» Description of the task
In the answer, transcribe exactly the lines from the beginning of the material through the line holding "Task: Launch Piriform CCleaner arrow button", and skip every picture.

START Records for this exercise

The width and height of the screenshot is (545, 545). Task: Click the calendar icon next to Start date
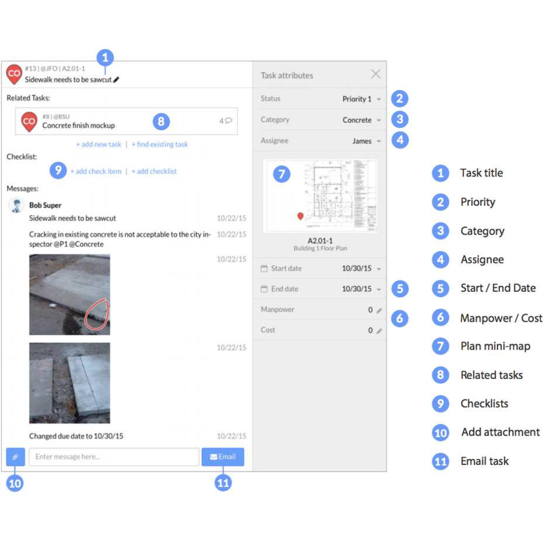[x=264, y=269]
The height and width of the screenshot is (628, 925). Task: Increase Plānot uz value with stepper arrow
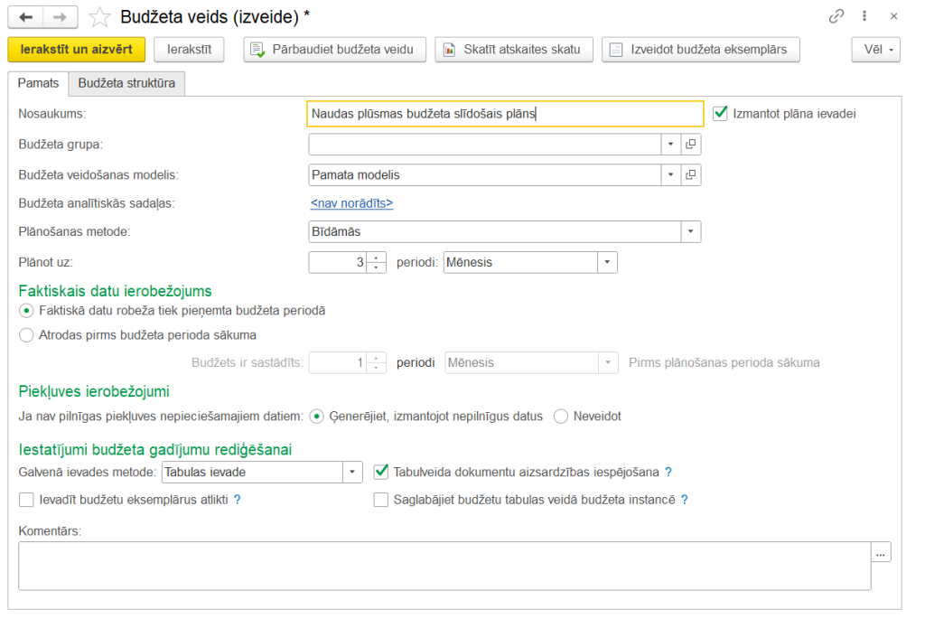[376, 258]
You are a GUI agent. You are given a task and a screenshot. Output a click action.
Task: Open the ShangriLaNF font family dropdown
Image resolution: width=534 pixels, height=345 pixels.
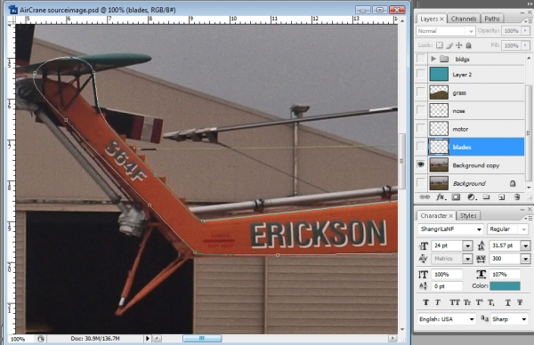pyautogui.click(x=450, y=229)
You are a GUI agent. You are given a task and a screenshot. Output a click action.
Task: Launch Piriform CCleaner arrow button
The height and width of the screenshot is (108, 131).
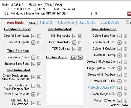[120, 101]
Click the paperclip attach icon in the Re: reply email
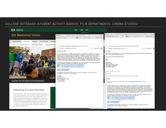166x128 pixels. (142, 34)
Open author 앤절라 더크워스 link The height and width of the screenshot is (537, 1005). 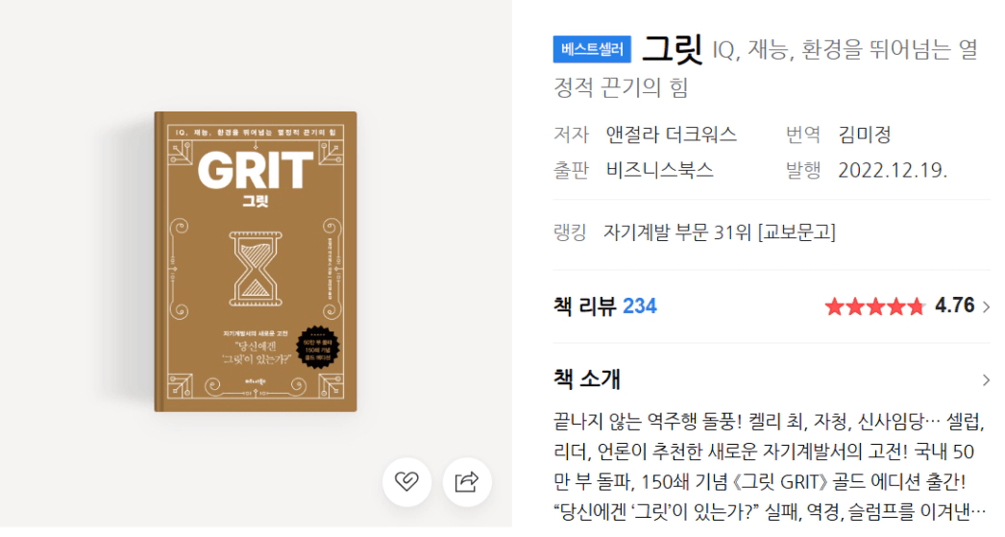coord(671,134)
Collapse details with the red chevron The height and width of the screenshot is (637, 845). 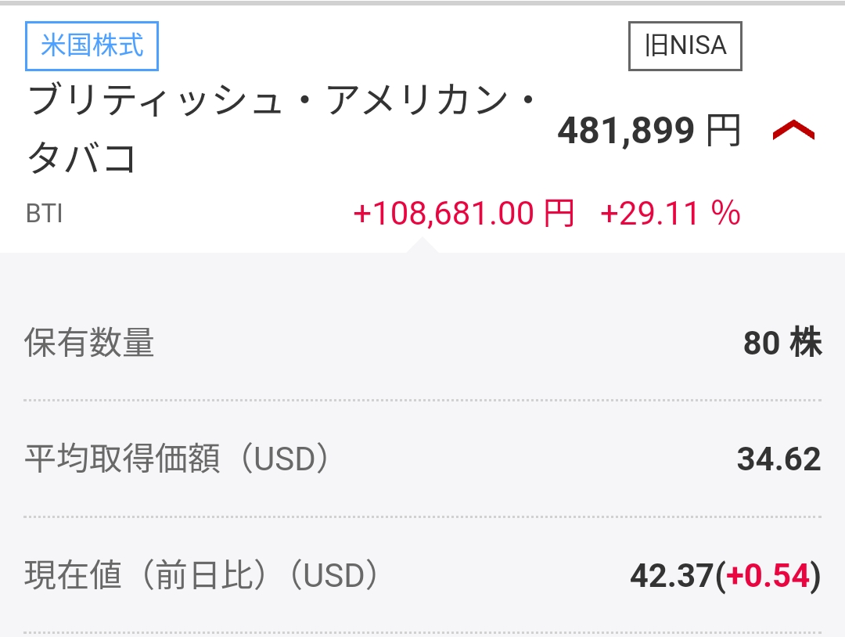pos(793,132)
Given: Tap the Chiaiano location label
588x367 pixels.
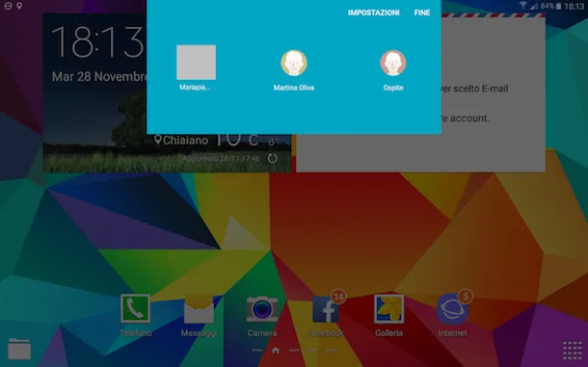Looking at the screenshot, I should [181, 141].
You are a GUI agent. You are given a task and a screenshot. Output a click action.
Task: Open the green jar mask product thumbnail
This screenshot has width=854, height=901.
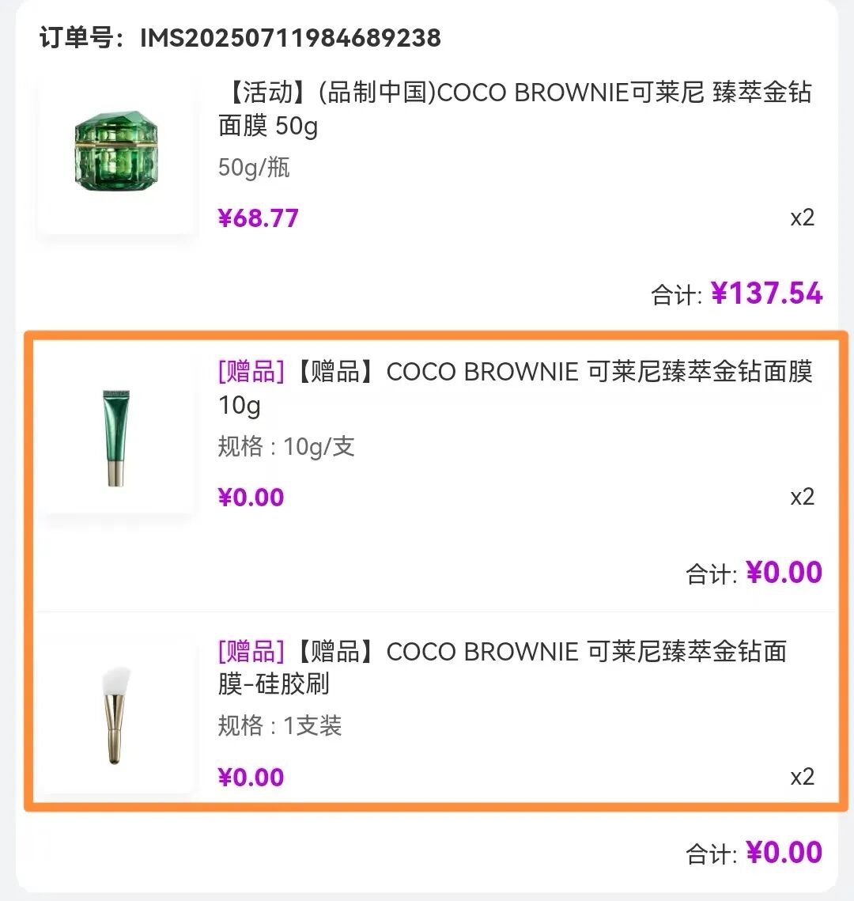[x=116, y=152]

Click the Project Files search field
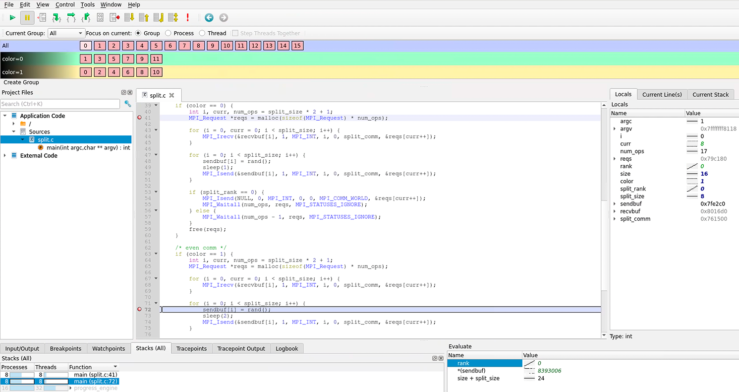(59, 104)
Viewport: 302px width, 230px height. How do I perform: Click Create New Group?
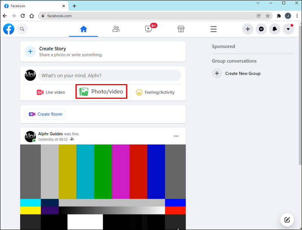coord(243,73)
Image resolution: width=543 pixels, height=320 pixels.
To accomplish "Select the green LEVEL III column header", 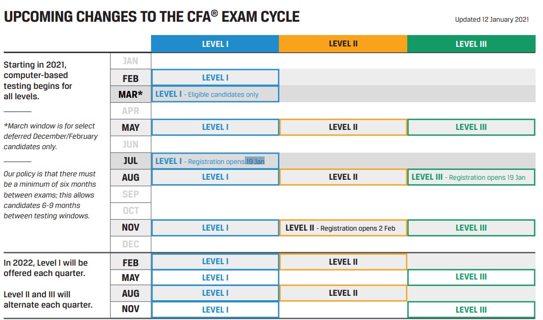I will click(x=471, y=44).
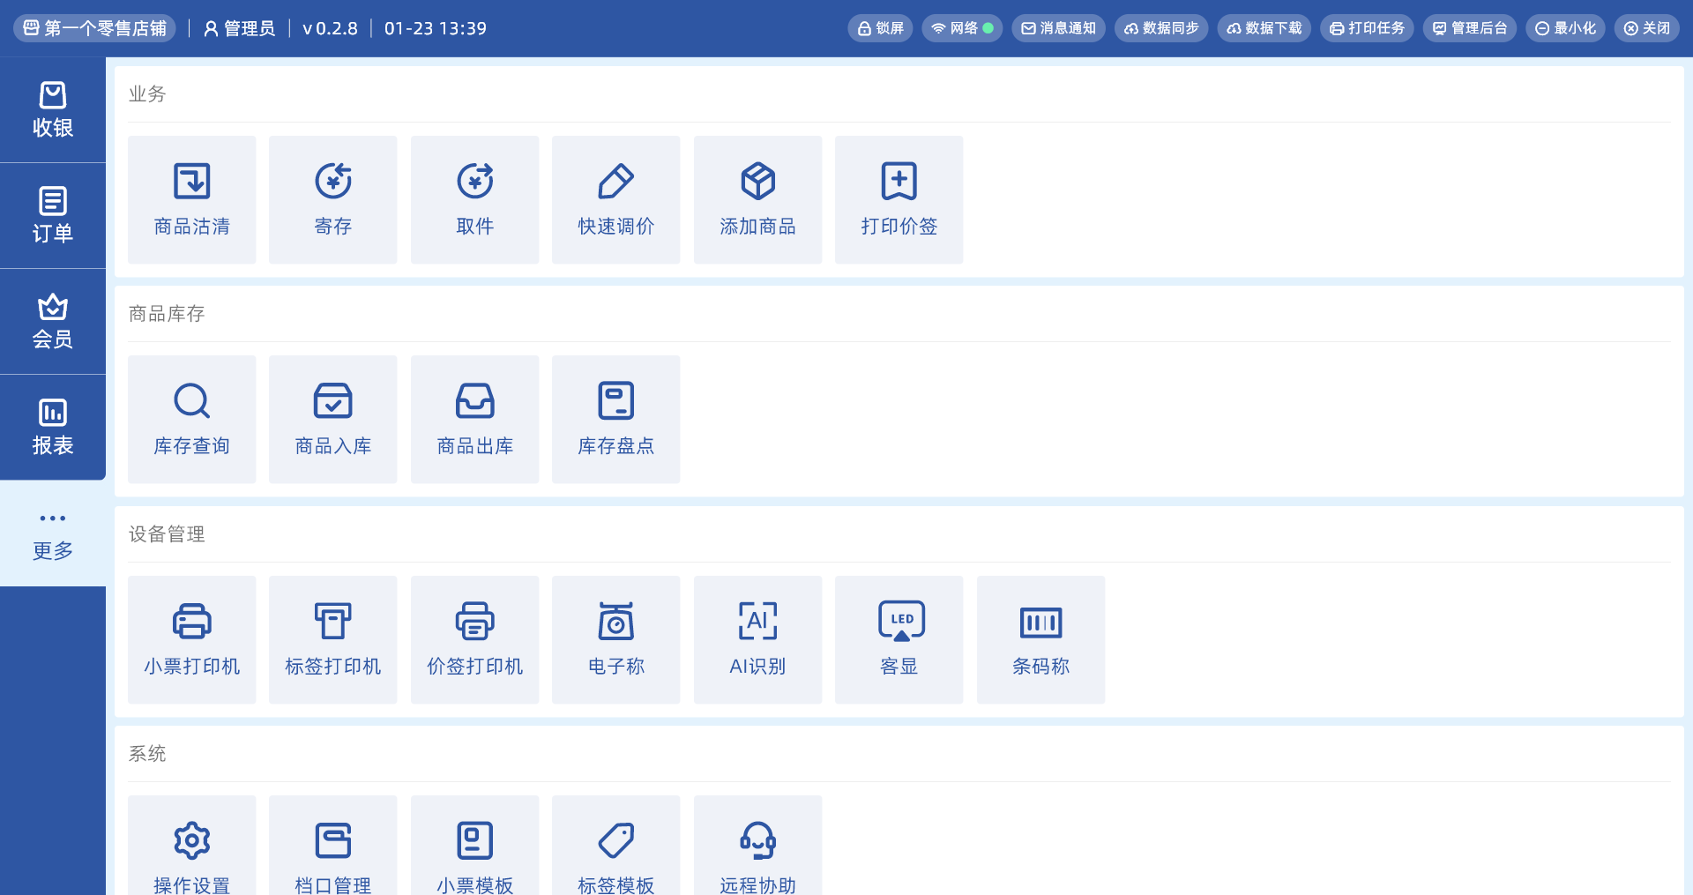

END Records for this exercise

» Answer space
The width and height of the screenshot is (545, 545). Task: Click the calendar icon next to Start date
[x=264, y=269]
The height and width of the screenshot is (628, 925). Task: Increase Plānot uz value with stepper arrow
[376, 258]
You are a GUI agent. You are given a task and a screenshot. Output a click action.
Task: Open the ShangriLaNF font family dropdown
Image resolution: width=534 pixels, height=345 pixels.
pyautogui.click(x=450, y=229)
You are a GUI agent. You are given a task and a screenshot. Output a click action.
Task: Launch Piriform CCleaner arrow button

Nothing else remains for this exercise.